Given entries:
------

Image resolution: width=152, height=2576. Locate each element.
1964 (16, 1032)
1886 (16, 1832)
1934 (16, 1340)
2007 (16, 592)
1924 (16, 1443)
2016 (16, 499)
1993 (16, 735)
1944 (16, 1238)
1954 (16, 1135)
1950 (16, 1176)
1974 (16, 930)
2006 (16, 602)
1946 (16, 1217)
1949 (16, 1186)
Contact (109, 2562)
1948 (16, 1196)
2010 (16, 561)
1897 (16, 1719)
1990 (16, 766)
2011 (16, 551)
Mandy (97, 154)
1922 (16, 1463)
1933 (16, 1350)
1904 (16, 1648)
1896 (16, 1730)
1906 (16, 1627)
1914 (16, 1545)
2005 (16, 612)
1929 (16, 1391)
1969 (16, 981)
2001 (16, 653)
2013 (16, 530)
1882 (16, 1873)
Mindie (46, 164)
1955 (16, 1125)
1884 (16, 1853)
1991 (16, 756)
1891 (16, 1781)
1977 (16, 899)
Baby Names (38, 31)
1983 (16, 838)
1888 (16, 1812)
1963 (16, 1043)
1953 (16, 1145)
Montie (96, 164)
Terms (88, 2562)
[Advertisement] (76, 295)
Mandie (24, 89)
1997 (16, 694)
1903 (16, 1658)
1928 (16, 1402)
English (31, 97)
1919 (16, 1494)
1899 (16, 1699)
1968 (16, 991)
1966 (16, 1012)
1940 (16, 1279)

------

Requirement: Copy each line of the material exactly as written.

Written reply:
Image resolution: width=152, height=2576. Locate each element.
1964 (16, 1032)
1886 (16, 1832)
1934 (16, 1340)
2007 (16, 592)
1924 (16, 1443)
2016 (16, 499)
1993 (16, 735)
1944 (16, 1238)
1954 (16, 1135)
1950 (16, 1176)
1974 (16, 930)
2006 (16, 602)
1946 (16, 1217)
1949 (16, 1186)
Contact (109, 2562)
1948 (16, 1196)
2010 (16, 561)
1897 (16, 1719)
1990 (16, 766)
2011 (16, 551)
Mandy (97, 154)
1922 (16, 1463)
1933 (16, 1350)
1904 (16, 1648)
1896 (16, 1730)
1906 (16, 1627)
1914 (16, 1545)
2005 (16, 612)
1929 (16, 1391)
1969 (16, 981)
2001 (16, 653)
2013 (16, 530)
1882 (16, 1873)
Mindie (46, 164)
1955 (16, 1125)
1884 (16, 1853)
1991 (16, 756)
1891 (16, 1781)
1977 (16, 899)
Baby Names (38, 31)
1983 (16, 838)
1888 (16, 1812)
1963 (16, 1043)
1953 (16, 1145)
Montie (96, 164)
Terms (88, 2562)
[Advertisement] (76, 295)
Mandie (24, 89)
1997 (16, 694)
1903 (16, 1658)
1928 (16, 1402)
English (31, 97)
1919 (16, 1494)
1899 (16, 1699)
1968 (16, 991)
1966 (16, 1012)
1940 (16, 1279)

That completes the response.